## YOUR GOAL
Which lines in the material below contain the word "icon" when case counts? Find each one and copy it in full.

Material on locating words and elements
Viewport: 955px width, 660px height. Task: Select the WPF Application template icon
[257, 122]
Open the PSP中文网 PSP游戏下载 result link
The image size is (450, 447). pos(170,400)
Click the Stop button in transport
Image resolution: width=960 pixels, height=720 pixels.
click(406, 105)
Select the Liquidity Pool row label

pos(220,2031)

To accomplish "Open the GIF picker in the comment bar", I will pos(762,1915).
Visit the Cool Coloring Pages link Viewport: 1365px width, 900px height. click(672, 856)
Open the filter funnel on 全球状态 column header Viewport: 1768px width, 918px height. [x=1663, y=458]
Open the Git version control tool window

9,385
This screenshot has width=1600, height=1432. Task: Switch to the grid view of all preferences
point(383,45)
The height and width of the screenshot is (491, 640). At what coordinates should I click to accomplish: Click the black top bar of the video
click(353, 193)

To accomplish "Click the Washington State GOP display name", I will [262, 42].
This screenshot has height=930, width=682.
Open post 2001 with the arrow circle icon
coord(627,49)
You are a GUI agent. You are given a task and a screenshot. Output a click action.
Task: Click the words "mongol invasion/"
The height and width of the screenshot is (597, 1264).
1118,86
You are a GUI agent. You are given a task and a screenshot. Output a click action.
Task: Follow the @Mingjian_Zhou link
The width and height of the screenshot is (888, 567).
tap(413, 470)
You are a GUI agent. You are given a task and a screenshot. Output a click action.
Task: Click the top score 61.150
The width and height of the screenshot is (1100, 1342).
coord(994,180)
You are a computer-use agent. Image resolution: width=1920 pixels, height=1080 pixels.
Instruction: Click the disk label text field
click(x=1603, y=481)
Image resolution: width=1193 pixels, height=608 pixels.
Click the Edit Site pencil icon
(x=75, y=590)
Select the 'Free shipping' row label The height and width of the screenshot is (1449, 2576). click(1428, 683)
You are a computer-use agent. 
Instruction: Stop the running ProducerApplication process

## OUTPUT OF THE EXERCISE
Viewport: 955px width, 660px height. Task: Select the WPF Application template icon
Open post 2001 with the arrow circle icon
Click the Edit Site pencil icon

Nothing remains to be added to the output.